Excerpt from a dataset:
-.-.-

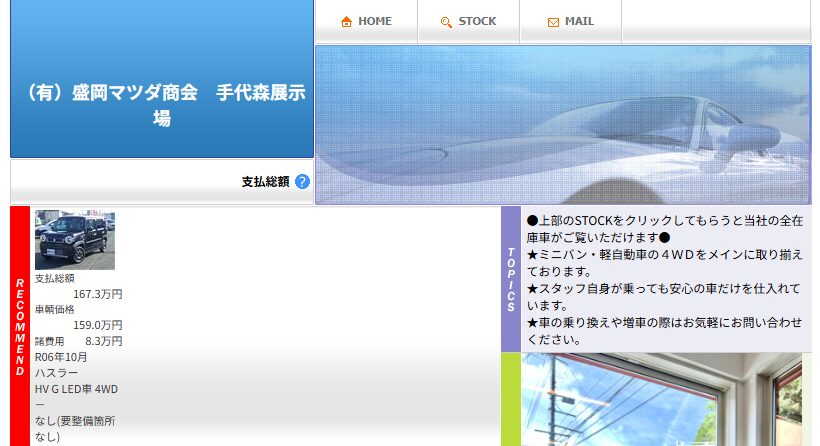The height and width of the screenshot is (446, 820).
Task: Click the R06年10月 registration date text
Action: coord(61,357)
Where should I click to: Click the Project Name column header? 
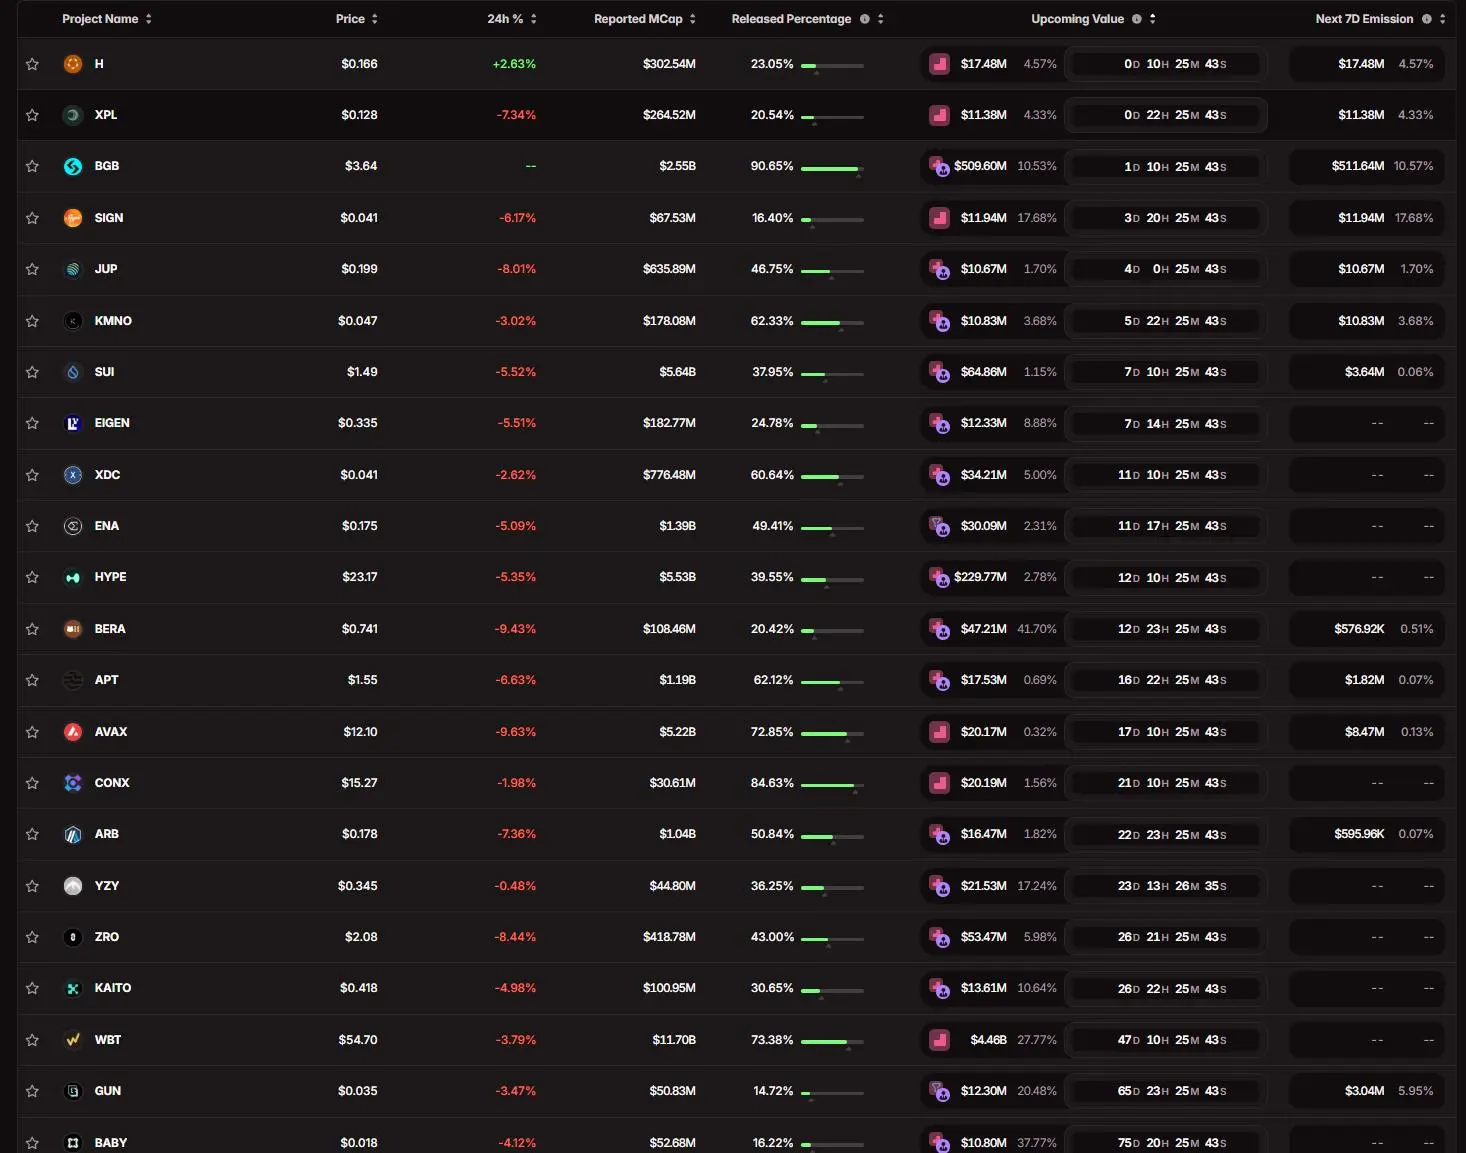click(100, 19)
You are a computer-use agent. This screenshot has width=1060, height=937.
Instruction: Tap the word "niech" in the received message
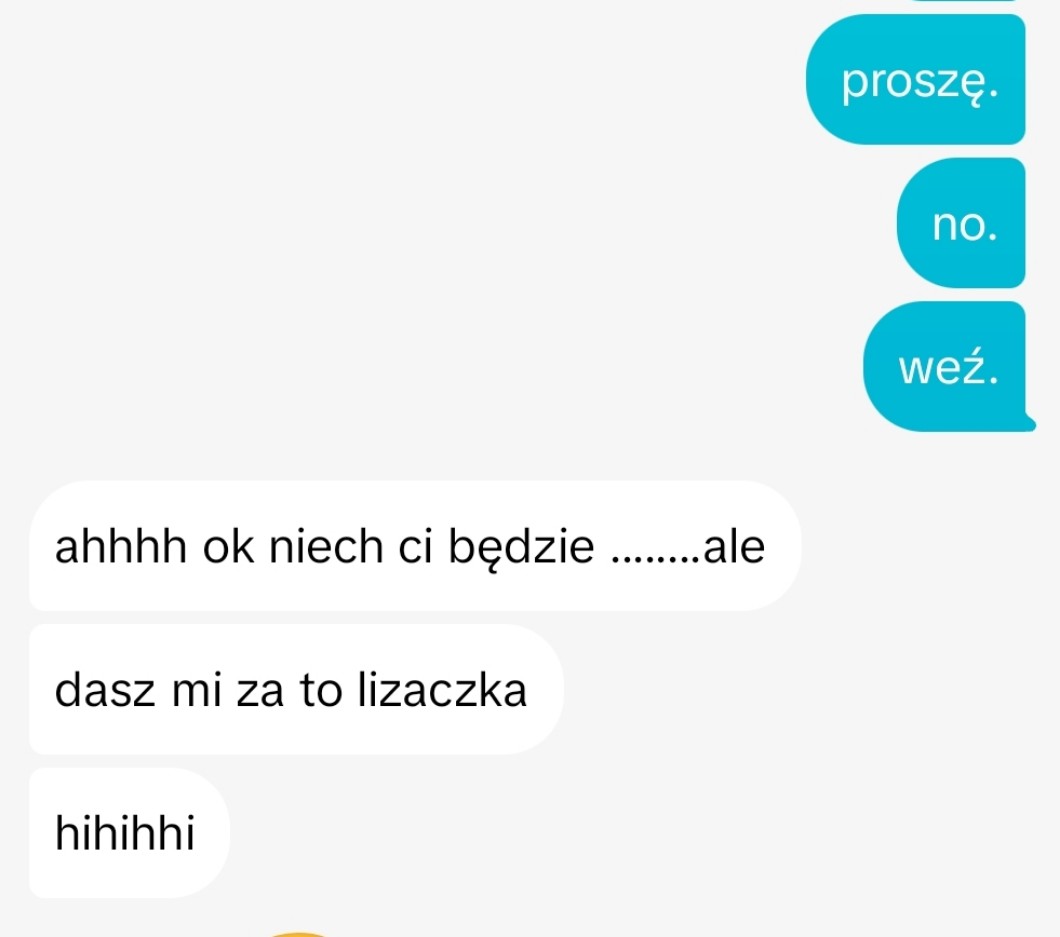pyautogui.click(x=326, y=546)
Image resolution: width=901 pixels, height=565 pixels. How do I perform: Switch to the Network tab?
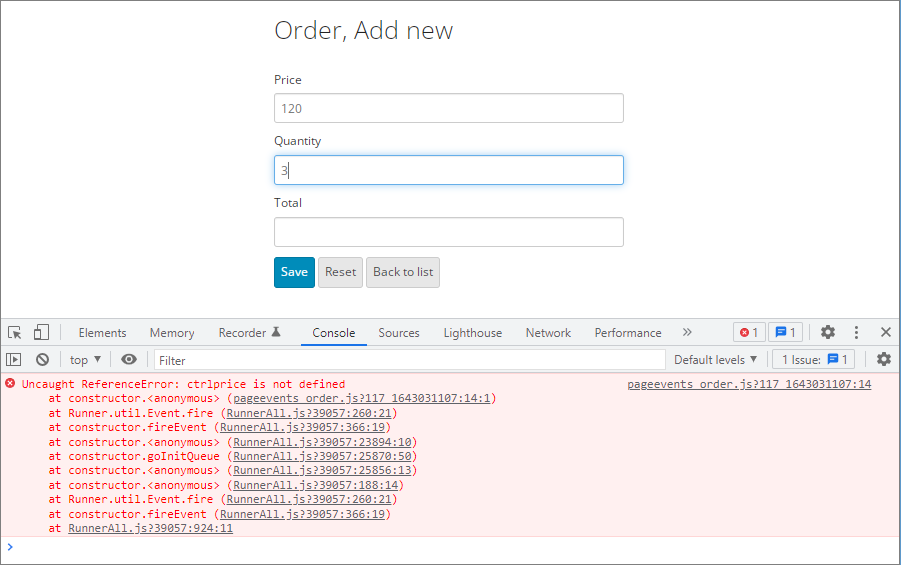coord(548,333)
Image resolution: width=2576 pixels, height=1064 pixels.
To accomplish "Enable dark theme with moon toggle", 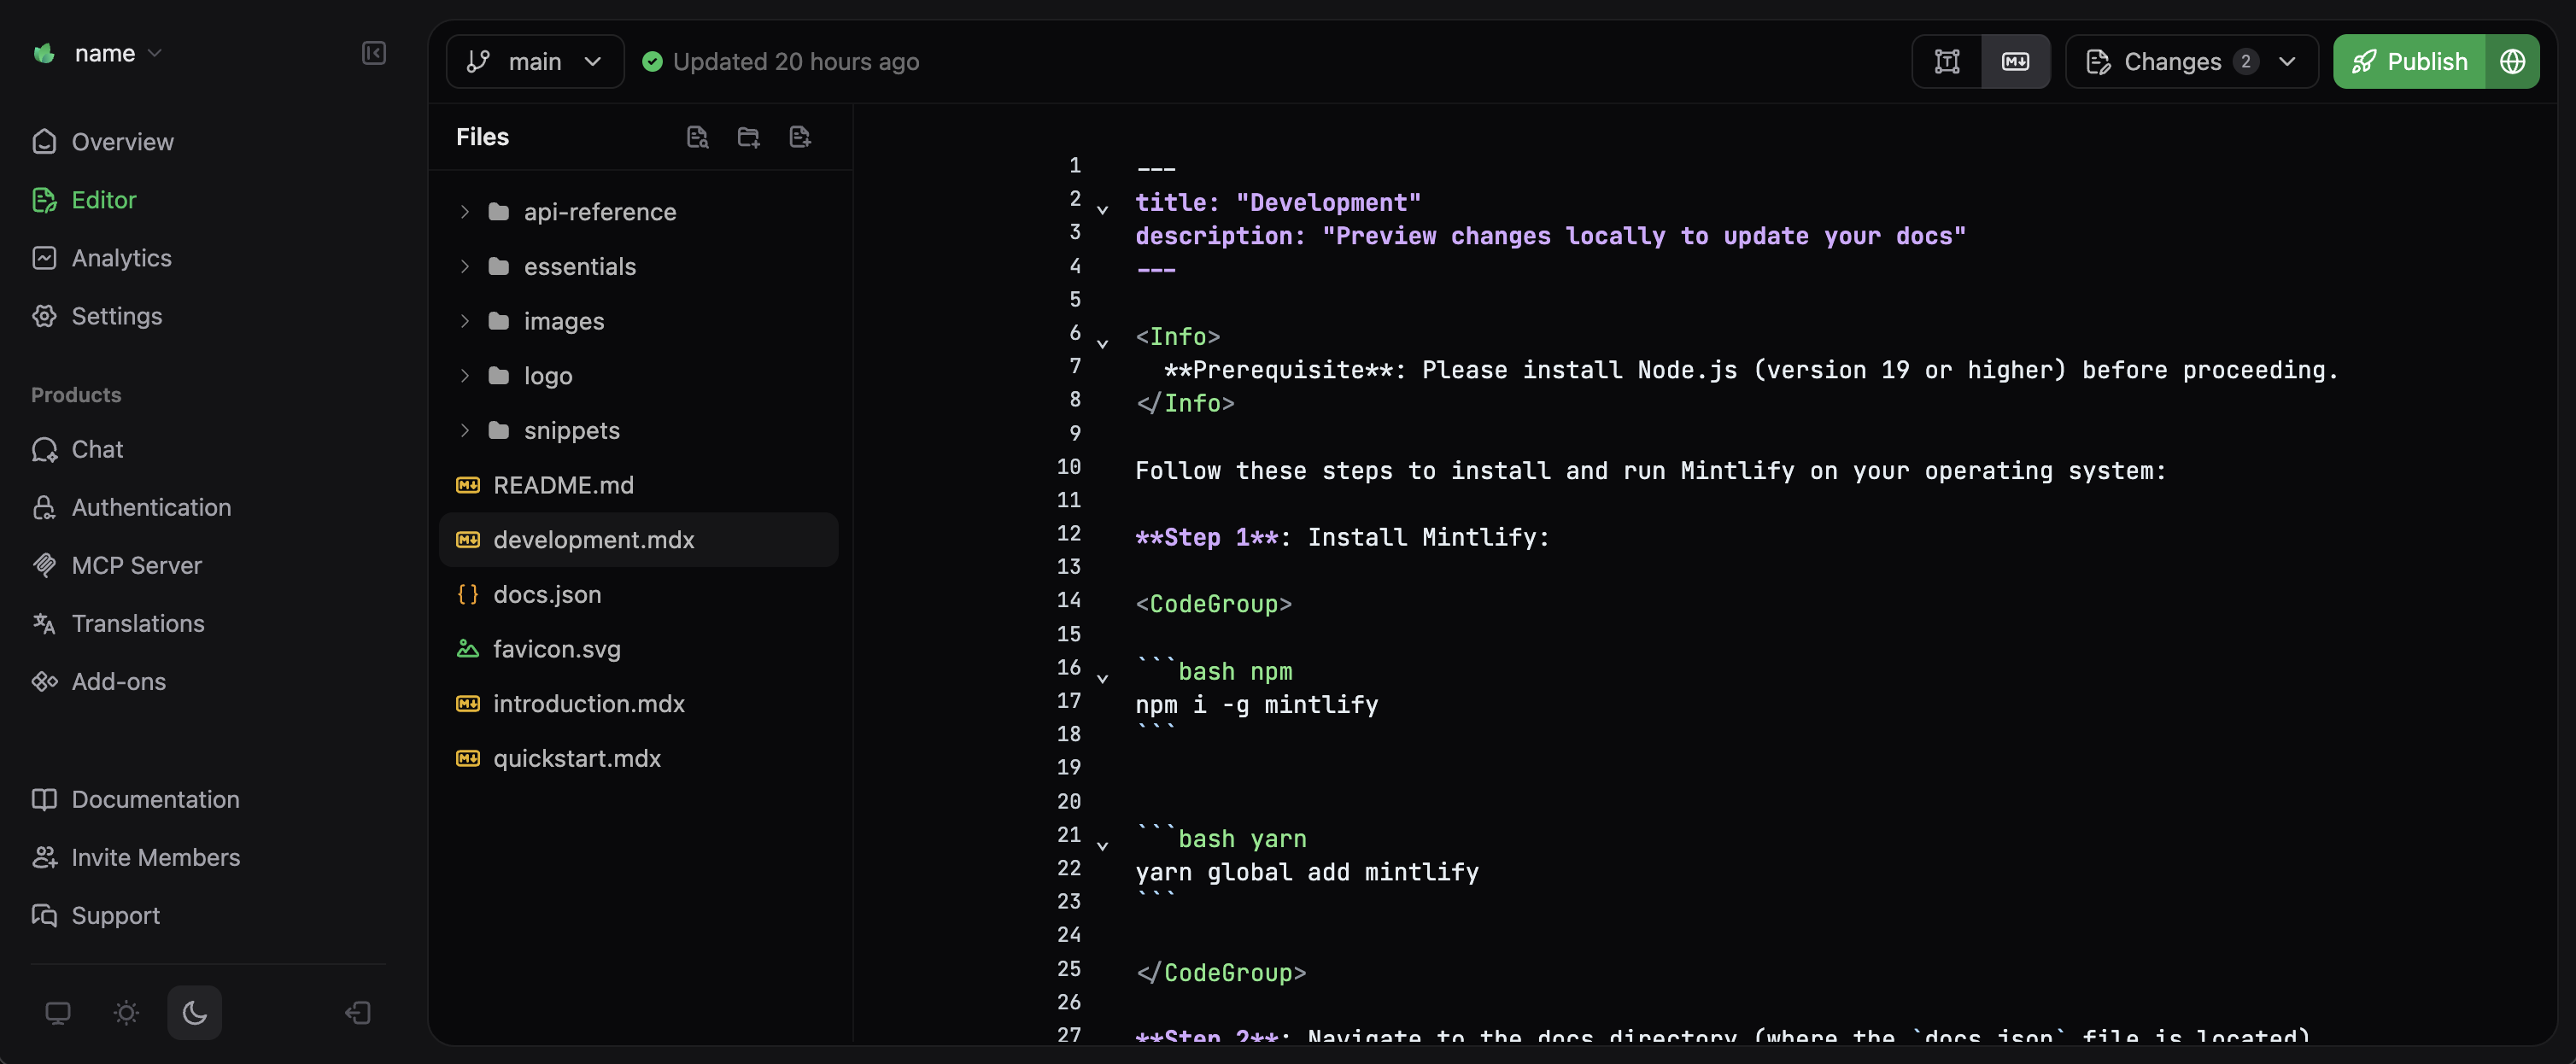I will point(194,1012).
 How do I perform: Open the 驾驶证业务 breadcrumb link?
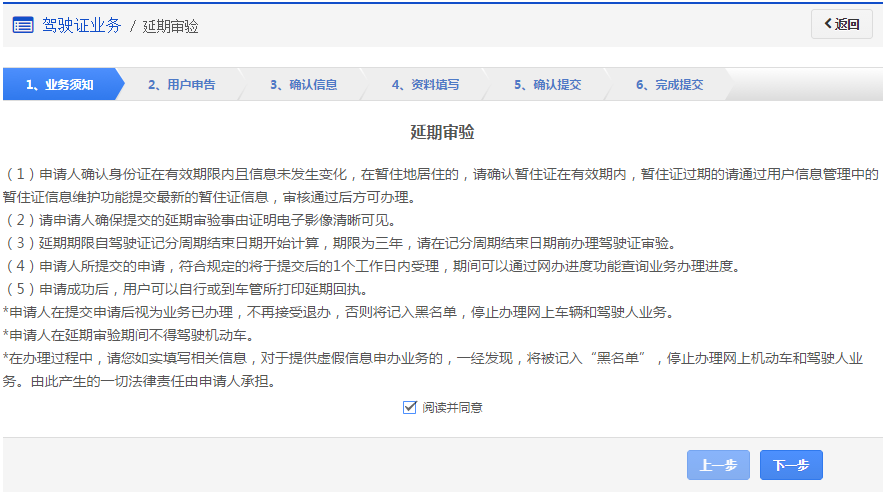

-.-.-

SET EXERCISE
Report every line of the entries above that contains the word "perform", copying each one in full. Case counts.

WRITTEN REPLY
Image resolution: width=901 pixels, height=565 pixels. How do I perform: Switch to the Network tab?
 How do I perform: Open the 驾驶证业务 breadcrumb link?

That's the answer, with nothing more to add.